> [Task goal]: Word for word, transcribe the data below.

[Stored entries]

..........

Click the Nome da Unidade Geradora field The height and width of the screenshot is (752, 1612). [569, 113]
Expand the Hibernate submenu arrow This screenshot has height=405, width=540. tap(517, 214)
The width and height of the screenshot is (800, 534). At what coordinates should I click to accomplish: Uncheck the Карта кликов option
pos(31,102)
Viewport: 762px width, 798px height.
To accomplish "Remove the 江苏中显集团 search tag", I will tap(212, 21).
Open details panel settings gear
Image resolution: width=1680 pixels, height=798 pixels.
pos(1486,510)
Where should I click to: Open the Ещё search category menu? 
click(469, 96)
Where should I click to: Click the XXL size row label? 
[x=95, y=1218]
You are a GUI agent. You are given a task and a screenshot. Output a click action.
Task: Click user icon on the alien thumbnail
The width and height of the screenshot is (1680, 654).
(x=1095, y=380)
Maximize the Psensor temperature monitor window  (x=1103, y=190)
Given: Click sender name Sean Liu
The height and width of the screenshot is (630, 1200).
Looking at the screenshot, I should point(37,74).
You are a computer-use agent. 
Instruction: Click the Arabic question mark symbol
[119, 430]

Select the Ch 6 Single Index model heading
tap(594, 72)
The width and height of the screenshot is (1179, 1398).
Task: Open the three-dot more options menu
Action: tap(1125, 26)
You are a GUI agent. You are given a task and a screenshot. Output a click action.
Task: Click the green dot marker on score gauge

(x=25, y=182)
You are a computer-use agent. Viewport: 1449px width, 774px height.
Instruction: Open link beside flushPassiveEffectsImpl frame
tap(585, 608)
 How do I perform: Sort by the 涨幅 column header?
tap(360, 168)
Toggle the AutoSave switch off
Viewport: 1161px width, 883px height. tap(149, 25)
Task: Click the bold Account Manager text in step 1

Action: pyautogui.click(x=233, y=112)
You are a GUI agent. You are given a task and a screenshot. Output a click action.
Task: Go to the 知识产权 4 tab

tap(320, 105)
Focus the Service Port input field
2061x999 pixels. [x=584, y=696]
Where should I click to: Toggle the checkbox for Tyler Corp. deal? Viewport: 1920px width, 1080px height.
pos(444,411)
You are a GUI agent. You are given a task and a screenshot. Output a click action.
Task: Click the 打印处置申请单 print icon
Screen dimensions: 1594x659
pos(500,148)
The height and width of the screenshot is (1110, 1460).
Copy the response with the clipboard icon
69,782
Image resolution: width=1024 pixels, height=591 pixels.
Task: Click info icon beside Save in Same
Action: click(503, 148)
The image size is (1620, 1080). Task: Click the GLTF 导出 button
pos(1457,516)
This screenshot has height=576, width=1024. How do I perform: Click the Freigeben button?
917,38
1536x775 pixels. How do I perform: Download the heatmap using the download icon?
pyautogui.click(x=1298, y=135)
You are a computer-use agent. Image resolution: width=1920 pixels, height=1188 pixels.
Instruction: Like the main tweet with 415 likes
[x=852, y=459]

..........

> [Task solution]:
Click the Nome da Unidade Geradora field The height and width of the screenshot is (752, 1612). [569, 113]
Expand the Hibernate submenu arrow This screenshot has height=405, width=540. tap(517, 214)
The width and height of the screenshot is (800, 534). At what coordinates should I click to accomplish: Uncheck the Карта кликов option
pos(31,102)
Viewport: 762px width, 798px height.
To accomplish "Remove the 江苏中显集团 search tag", I will tap(212, 21).
Open details panel settings gear
Image resolution: width=1680 pixels, height=798 pixels.
pos(1486,510)
Where should I click to: Open the Ещё search category menu? 
click(469, 96)
Where should I click to: Click the XXL size row label? 
[x=95, y=1218]
You are a GUI agent. You are given a task and a screenshot. Output a click action.
Task: Click user icon on the alien thumbnail
The width and height of the screenshot is (1680, 654).
(x=1095, y=380)
Maximize the Psensor temperature monitor window  (x=1103, y=190)
Given: Click sender name Sean Liu
The height and width of the screenshot is (630, 1200).
Looking at the screenshot, I should point(37,74).
You are a computer-use agent. 
Instruction: Click the Arabic question mark symbol
[119, 430]

Select the Ch 6 Single Index model heading
tap(594, 72)
The width and height of the screenshot is (1179, 1398).
Task: Open the three-dot more options menu
Action: tap(1125, 26)
You are a GUI agent. You are given a task and a screenshot. Output a click action.
Task: Click the green dot marker on score gauge

(x=25, y=182)
You are a computer-use agent. Viewport: 1449px width, 774px height.
Instruction: Open link beside flushPassiveEffectsImpl frame
tap(585, 608)
 How do I perform: Sort by the 涨幅 column header?
tap(360, 168)
Toggle the AutoSave switch off
Viewport: 1161px width, 883px height. tap(149, 25)
Task: Click the bold Account Manager text in step 1

Action: pyautogui.click(x=233, y=112)
You are a GUI agent. You are given a task and a screenshot. Output a click action.
Task: Go to the 知识产权 4 tab

tap(320, 105)
Focus the Service Port input field
2061x999 pixels. [x=584, y=696]
Where should I click to: Toggle the checkbox for Tyler Corp. deal? Viewport: 1920px width, 1080px height.
pos(444,411)
You are a GUI agent. You are given a task and a screenshot. Output a click action.
Task: Click the 打印处置申请单 print icon
Screen dimensions: 1594x659
pos(500,148)
The height and width of the screenshot is (1110, 1460).
Copy the response with the clipboard icon
69,782
Image resolution: width=1024 pixels, height=591 pixels.
Task: Click info icon beside Save in Same
Action: click(503, 148)
The image size is (1620, 1080). Task: Click the GLTF 导出 button
pos(1457,516)
This screenshot has height=576, width=1024. How do I perform: Click the Freigeben button?
917,38
1536x775 pixels. How do I perform: Download the heatmap using the download icon?
pyautogui.click(x=1298, y=135)
You are a computer-use agent. Image resolution: width=1920 pixels, height=1188 pixels.
Instruction: Like the main tweet with 415 likes
[x=852, y=459]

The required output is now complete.